Actualidad
Puccini
Giacomo Antonio Domenico Michele Secondo Maria Puccini, “pintor de la insatisfacción, de los deseos imposibles”, nació en Lucca, el 22 de diciembre de 1858 y murió en Bruselas, el 29 de noviembre de 1924, de cáncer de laringe (empedernido fumador). Escribió 12 óperas; Tosca, La bohème y Madame Butterfly se mantienen como las más populares del repertorio. Turandot quedó incompleta. Puccini se describió él mismo como “un poderoso cazador de perdices salvajes, libretos de ópera y mujeres atractivas”.
Puccini no fue un innovador, y como compositor no fue controversial; fue un agradable y sobresaliente melodista cuyas otras habilidades de composición salen a relucir directamente en los materiales dramáticos frente a él: acción en la escena, sentimientos impulsivos y a veces exageradas expresiones.

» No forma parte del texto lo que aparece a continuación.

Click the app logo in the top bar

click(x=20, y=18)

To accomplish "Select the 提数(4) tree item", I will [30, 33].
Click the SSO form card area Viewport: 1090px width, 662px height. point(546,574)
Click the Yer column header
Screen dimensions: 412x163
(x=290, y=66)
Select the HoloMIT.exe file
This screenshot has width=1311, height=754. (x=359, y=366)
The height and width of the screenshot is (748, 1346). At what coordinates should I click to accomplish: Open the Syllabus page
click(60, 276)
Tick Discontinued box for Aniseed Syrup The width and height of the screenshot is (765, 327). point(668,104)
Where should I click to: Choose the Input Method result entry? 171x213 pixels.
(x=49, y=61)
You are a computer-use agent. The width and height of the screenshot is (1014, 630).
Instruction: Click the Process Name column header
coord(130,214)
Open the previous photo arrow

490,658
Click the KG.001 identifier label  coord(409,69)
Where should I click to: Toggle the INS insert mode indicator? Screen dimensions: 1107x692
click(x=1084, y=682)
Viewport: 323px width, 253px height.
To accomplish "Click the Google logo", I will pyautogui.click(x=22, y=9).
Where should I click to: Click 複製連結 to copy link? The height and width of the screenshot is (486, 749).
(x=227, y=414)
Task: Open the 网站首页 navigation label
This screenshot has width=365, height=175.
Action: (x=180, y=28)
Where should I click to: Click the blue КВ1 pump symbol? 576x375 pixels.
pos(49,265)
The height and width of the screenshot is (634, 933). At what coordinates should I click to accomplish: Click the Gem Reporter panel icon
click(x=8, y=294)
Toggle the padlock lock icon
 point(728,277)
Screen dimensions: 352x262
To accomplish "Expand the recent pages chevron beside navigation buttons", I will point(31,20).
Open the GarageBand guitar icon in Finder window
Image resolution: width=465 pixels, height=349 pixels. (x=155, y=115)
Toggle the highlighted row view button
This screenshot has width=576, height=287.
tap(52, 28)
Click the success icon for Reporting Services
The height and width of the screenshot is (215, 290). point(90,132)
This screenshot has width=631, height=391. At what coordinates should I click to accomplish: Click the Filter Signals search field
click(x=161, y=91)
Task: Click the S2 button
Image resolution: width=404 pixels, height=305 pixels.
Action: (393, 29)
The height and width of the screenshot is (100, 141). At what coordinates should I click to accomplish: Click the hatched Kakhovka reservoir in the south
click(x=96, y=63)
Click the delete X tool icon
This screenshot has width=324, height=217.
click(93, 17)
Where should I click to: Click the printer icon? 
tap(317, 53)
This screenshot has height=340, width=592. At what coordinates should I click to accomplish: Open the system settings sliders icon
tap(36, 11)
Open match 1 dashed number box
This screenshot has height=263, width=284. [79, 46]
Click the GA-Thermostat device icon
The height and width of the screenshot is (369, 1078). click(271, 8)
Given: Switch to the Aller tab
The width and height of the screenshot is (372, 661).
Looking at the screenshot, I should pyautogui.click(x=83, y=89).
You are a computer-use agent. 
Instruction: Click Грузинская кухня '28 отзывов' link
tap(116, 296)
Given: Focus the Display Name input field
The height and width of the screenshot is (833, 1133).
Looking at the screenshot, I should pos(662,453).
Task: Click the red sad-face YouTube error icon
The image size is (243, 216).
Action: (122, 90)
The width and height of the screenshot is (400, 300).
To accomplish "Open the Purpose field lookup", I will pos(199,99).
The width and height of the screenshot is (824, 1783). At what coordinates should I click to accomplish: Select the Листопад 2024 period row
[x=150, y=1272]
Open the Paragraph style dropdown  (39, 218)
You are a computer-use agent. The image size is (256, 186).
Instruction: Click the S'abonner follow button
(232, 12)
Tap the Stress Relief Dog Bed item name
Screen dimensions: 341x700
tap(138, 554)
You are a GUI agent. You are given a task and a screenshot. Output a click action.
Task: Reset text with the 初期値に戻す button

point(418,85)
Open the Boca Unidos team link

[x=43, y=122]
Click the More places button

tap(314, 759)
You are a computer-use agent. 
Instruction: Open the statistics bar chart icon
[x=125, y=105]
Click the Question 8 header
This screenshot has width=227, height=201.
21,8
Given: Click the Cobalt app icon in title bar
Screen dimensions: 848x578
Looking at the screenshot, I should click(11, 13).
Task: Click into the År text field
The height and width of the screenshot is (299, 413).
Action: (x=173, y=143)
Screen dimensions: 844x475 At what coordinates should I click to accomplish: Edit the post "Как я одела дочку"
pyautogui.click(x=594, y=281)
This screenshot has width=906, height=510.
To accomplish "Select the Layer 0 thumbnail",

Poseía, como músico, un talento extraordinario, un temperamento artístico por excelencia, una facilidad estupenda de instrumentación, admirable libertad de expresión, una originalidad sin igual en su manera de desarrollar los temas líricos y facultad fecunda para producir nuevas melodías.
Una admirable prueba del temperamento de Puccini es su gran afición a presentar contrastes. En realidad, este compositor solo depende de los contrastes para presentar la mayor parte de los efectos musicales. La forma es a veces de poco valor, pero tenía una facultad admirable de emplearla con provecho para expresar efectos teatrales en sus óperas.
El eje a través del cual gira el mundo imaginario de las óperas de Puccini es la mujer enamorada, una heroína cuya existencia se consume en la devoción ilimitada hacia el ser amado. A través de estos seres, fruto de su fantasía, dio vida Puccini a una serie de estrechos vínculos que estaban ausentes en su mundo real. Manon, Mimí, Tosca, Cio-Cio-San, Angélica, Liú, fueron sus verdaderos amores. Según su propia confesión, lloraba de “nostalgia, ternura y pena” mientras componía la música que había de acompañarlas. Criaturas delicadas y frágiles, con un matiz de mujer-niña, son “mujercitas que no saben más que sufrir y amar”, como él expresaba.